* [WHAT TO DO]: From the line containing "The image size" down to the final line of the entries below, quote every line verbatim. Exclude pictures.
---- SOURCE INFORMATION
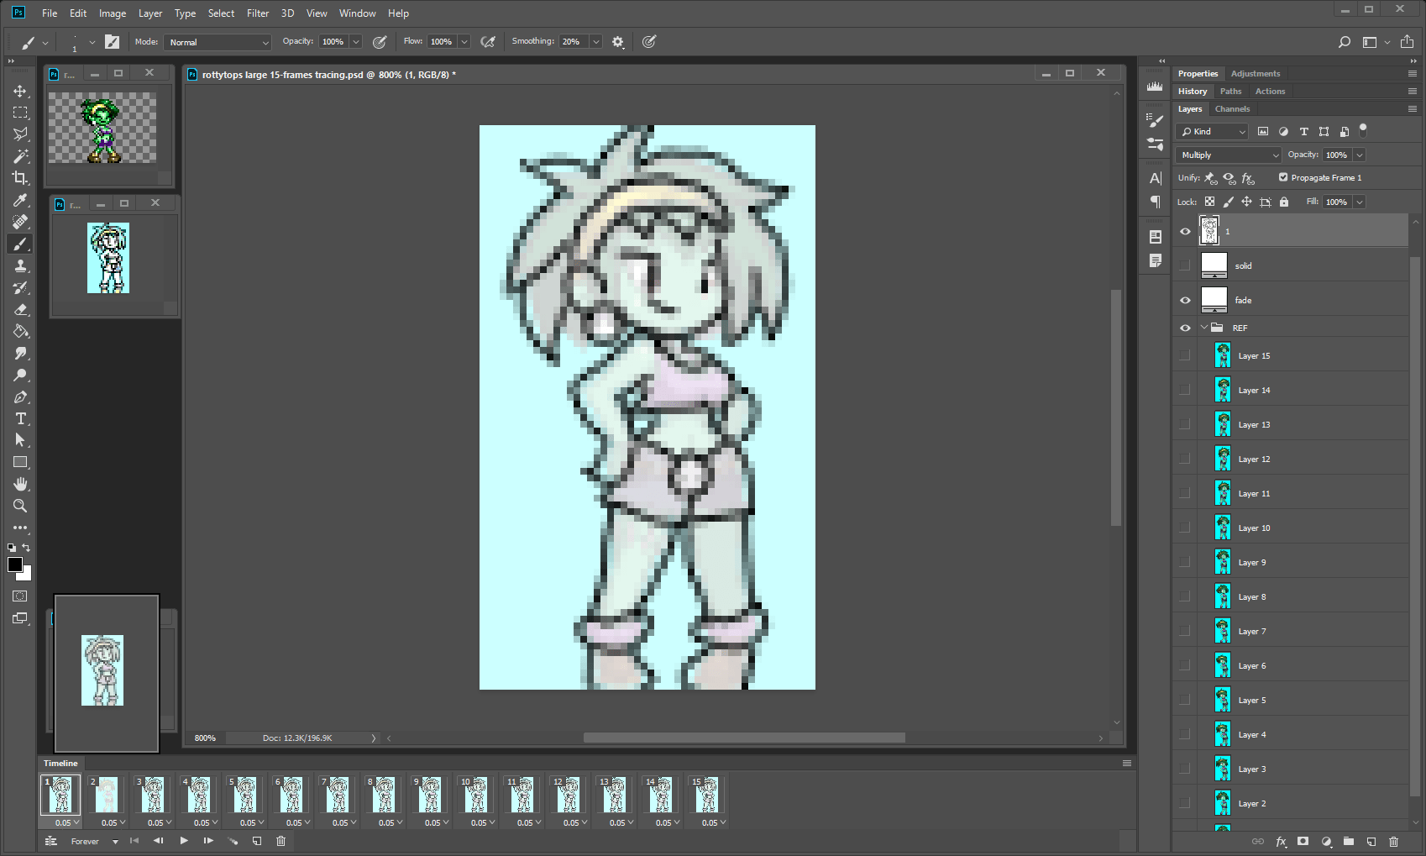Create a new layer in Layers panel
The width and height of the screenshot is (1426, 856).
pyautogui.click(x=1371, y=841)
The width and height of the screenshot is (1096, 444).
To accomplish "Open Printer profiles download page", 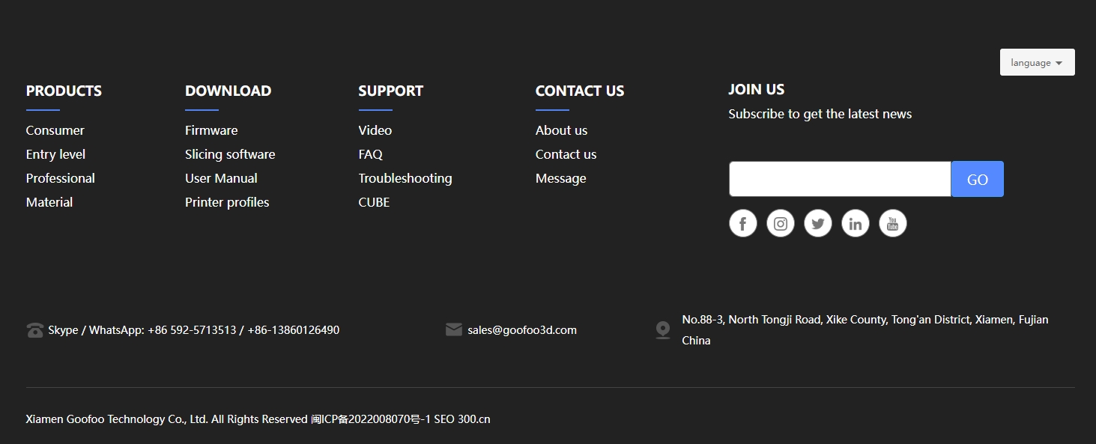I will point(227,202).
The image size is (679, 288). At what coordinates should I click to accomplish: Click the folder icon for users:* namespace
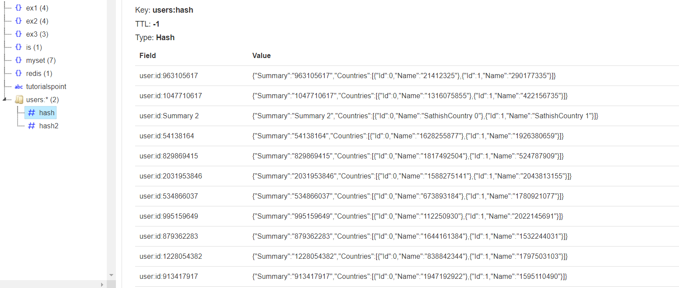[19, 99]
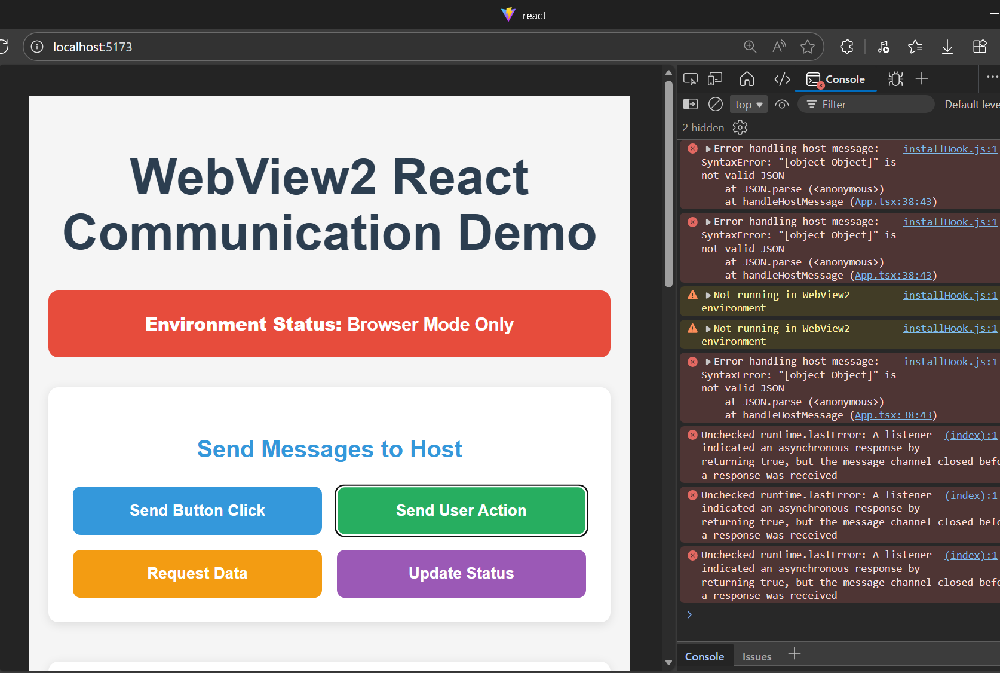Open the Downloads arrow icon
This screenshot has height=673, width=1000.
pos(947,47)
--------
* [RESULT OF THE TASK]:
The image size is (679, 288). At what coordinates should I click to accomplish: Click the folder icon for users:* namespace
[19, 99]
Open the Downloads arrow icon
This screenshot has height=673, width=1000.
pos(947,47)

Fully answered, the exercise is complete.